I’ll give you a litmus test for your beliefs: I am a female, a Latina, and an immigrant. I am a graduate of Harvard Business School, where I attended on a full scholarship. I am a venture capitalist running my own fund, and the founder and leader of the largest community of VC-backed female founders in the country. 

Think fast: Did I achieve any of this because of, or in spite of, those pieces of my identity that make me stand out from most VCs?

However you answer likely has little to do with me, and a lot to do with how you see the world. I’ve been told that I’d never raise a VC fund because I’m a woman. I’ve also been told that raising my fund was easier because I’m a woman. Meanwhile, my male counterparts, who outnumber women in the space about nine times over, raise funds an order of magnitude larger in less than half the time I did. I’ve also been told it was easier for me to get into HBS because I’m from Costa Rica. I have spent many years counting how many Costa Ricans I know applied to HBS that same year, just to prove to myself that fewer than 7% of us—the overall HBS admission rate—got in. I hate the idea of being admitted as part of some quota, and not because—among other things—I aced the GMAT. 

Most importantly, either answer—because of, or in spite of—has the same consequence: It erases me from my own accomplishments. It detracts from my actual merit, not to mention the years of sacrifice, mountains of rejection, bouncing back from failure, refusing to take no for an answer, and yes, even the luck. None of these things matter if, when you see me, all you see are the boxes I check. It’s like you don’t see me at all. 

This erasure is in large part why many who are underrepresented in the most competitive professions, but who are otherwise stereotypical type A overachievers, tend to walk around with a massive chip on their shoulders. Because we’re damned if we do, and damned if we don’t. Contrary to what you may think, most of us are staunchly pro-meritocracy, even as we experience first-hand that most systems claiming to be meritocratic are highly inequitable in practice. They are rife with bias that affects people like us. 

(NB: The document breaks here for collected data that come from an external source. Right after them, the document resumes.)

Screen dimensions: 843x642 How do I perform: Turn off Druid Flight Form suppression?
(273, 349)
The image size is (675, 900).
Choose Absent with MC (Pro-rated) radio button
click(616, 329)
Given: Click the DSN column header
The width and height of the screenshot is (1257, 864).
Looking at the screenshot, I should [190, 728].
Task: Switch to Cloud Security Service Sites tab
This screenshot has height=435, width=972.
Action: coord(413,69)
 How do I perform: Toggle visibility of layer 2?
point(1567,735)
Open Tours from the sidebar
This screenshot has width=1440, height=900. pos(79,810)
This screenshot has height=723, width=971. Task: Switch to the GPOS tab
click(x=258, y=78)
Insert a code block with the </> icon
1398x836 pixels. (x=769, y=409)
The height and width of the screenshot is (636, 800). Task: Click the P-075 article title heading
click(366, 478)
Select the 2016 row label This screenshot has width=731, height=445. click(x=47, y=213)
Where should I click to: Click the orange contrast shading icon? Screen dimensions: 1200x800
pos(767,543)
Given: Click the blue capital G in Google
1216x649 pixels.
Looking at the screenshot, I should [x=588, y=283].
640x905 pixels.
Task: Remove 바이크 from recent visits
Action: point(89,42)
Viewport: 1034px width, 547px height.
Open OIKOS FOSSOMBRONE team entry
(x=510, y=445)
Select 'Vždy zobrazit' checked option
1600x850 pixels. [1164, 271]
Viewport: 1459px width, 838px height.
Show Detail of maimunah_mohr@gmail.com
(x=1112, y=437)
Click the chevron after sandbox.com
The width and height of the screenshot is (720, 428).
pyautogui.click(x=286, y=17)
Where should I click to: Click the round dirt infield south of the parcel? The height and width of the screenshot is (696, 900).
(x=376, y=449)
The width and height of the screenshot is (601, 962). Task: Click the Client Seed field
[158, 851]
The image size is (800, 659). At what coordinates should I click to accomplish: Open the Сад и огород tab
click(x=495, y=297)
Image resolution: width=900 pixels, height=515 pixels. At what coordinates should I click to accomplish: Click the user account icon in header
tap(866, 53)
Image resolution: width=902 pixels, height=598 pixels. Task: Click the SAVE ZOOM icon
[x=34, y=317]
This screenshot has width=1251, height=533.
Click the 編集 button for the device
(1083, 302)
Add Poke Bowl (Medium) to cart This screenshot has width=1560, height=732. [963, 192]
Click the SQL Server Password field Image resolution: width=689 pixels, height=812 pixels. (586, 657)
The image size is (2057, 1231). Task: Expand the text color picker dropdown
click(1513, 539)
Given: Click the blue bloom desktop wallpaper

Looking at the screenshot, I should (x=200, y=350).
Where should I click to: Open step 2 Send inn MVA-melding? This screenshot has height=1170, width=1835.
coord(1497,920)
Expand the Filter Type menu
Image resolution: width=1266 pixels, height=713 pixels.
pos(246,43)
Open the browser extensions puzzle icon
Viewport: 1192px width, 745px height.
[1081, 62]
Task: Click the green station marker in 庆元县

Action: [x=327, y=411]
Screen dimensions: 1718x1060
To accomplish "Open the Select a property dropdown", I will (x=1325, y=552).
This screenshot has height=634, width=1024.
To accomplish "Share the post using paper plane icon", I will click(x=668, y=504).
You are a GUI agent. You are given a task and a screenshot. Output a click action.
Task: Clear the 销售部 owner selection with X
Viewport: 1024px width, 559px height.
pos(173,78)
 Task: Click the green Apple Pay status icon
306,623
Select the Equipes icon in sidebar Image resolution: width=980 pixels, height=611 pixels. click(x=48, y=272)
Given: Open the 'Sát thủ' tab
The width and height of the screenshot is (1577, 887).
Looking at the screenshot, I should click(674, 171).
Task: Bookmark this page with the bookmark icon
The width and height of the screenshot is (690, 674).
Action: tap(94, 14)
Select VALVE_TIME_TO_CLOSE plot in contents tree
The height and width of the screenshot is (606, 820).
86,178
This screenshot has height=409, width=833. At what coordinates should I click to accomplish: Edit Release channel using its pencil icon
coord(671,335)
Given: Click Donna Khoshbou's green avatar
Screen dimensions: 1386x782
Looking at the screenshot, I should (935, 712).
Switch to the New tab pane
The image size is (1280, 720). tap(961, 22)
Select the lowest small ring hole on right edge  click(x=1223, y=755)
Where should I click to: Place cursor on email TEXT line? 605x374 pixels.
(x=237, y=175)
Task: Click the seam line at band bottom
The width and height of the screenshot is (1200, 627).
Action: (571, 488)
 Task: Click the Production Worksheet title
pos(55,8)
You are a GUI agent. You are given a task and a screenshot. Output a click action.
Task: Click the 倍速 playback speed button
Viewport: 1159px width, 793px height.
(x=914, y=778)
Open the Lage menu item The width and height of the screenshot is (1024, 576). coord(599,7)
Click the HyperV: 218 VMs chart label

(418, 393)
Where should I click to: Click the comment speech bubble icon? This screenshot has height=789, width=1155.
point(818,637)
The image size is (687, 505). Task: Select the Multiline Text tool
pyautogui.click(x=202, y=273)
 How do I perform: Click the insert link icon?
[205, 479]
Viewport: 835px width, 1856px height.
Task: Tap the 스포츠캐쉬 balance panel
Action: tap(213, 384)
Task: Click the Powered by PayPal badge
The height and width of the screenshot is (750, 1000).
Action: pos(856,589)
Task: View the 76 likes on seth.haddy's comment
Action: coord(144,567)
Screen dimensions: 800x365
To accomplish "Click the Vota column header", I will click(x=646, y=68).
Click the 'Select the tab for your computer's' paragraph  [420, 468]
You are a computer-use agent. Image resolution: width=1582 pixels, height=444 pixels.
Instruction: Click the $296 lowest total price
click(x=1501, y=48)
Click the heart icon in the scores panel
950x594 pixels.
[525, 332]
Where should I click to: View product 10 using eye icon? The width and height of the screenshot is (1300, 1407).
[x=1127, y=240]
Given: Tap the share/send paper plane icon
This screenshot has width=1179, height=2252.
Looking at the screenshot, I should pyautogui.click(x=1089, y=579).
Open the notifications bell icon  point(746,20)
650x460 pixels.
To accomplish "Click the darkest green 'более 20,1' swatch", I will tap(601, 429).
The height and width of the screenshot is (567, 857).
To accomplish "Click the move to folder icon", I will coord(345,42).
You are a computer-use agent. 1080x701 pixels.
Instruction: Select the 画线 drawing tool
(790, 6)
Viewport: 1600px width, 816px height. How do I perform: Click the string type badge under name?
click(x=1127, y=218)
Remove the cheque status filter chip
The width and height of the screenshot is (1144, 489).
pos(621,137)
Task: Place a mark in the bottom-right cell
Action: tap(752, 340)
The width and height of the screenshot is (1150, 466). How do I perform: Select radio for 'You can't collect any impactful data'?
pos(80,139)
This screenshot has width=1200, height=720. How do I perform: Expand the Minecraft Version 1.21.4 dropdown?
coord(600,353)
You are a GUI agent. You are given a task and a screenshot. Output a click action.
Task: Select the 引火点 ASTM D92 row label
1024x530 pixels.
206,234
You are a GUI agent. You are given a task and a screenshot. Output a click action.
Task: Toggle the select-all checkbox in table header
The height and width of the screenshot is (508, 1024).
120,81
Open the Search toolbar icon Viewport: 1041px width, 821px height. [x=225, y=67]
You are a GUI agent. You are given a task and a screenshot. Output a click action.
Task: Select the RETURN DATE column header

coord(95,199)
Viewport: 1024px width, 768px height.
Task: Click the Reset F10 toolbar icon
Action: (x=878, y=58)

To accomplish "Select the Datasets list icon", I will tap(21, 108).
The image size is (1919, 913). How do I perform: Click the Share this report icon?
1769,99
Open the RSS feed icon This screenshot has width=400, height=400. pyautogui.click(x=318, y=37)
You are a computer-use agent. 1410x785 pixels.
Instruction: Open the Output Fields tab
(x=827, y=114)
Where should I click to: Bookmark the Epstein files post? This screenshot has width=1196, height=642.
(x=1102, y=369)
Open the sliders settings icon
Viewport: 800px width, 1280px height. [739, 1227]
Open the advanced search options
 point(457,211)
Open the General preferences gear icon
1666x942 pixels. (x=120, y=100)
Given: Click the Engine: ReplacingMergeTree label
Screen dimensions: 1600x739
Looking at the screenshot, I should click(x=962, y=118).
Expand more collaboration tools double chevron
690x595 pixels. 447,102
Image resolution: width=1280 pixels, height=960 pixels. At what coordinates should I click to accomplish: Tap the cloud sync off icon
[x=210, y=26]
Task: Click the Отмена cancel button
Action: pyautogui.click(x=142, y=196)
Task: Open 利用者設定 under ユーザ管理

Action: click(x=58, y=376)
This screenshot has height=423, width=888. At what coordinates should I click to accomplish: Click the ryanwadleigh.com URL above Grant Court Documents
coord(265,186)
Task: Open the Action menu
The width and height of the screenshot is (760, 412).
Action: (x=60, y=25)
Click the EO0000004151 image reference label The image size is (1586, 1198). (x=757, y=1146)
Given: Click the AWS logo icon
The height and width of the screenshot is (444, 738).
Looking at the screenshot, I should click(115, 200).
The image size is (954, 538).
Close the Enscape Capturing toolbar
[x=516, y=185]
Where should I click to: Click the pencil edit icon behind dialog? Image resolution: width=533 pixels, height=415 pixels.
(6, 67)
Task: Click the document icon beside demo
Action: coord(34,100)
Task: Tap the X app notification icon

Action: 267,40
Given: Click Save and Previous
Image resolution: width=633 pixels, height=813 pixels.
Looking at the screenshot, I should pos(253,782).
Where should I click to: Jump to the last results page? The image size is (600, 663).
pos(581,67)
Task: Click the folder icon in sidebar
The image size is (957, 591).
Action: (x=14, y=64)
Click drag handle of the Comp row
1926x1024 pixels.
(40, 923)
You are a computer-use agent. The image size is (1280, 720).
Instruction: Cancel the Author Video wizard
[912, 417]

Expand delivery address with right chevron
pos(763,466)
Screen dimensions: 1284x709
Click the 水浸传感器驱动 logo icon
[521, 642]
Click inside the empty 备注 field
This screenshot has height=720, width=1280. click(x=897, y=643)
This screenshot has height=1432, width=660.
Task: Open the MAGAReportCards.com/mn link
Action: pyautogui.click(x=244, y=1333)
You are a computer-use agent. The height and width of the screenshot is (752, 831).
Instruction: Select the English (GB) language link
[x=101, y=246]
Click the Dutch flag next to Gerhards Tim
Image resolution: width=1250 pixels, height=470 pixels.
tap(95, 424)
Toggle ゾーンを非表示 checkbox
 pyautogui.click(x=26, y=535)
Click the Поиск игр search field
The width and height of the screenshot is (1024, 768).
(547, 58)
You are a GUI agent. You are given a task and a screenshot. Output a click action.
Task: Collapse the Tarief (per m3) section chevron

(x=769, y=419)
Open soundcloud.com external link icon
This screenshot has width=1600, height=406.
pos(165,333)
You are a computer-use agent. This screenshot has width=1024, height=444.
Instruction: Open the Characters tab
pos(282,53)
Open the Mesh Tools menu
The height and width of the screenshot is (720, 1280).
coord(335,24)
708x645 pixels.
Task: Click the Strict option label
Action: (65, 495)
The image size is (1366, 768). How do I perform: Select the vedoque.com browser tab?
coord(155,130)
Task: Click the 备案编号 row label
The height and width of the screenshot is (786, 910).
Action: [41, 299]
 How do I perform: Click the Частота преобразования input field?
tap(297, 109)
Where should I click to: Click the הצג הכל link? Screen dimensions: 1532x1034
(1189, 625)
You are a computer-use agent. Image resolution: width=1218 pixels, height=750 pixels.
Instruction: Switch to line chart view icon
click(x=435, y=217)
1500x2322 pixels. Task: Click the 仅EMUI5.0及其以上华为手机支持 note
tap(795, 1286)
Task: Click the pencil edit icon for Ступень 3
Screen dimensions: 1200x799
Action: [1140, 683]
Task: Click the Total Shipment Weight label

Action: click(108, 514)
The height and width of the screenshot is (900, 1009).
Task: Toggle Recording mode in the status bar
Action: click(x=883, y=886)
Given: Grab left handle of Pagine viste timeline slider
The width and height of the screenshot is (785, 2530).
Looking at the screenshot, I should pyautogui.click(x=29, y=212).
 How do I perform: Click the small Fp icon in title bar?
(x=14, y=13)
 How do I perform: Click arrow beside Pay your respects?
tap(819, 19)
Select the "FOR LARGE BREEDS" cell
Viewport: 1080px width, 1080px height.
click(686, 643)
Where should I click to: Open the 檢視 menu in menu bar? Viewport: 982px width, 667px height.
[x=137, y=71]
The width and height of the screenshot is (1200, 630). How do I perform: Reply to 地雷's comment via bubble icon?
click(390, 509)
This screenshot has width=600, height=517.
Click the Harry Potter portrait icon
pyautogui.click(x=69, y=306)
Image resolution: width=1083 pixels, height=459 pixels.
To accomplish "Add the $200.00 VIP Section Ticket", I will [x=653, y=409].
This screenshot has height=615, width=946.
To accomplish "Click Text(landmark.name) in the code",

Consider a Harvard study that found that when a man and a woman deliver the exact same pitch to investors, it results in higher investment for the man. Is this because men are better? Unlikely. It’s because investors bring bias—good and bad—into their investment decisions. Now compare this to findings—from BCG and from First Round Capital, for example—that show that female founders deliver better results than all-male teams. Is it because women are better? Also unlikely. I think it’s because we’re equally talented but have a much harder time raising capital. The result is a self-selection of relentless entrepreneurs that rises to the top, forced to create much stronger companies from the get-go. Iron is forged in fire.

All this being said, let’s all face the ugly truth: Data doesn’t matter! People on both sides will ignore whatever data I cite, unless it reinforces what they already believe to be true. If data mattered, all teams, boards, and levels of leadership would be more diverse. Opportunity would be equally distributed. Schools wouldn’t drop standardized testing. Performative DEI initiatives that don’t actually work would stop. Or they wouldn’t be needed in the first place. 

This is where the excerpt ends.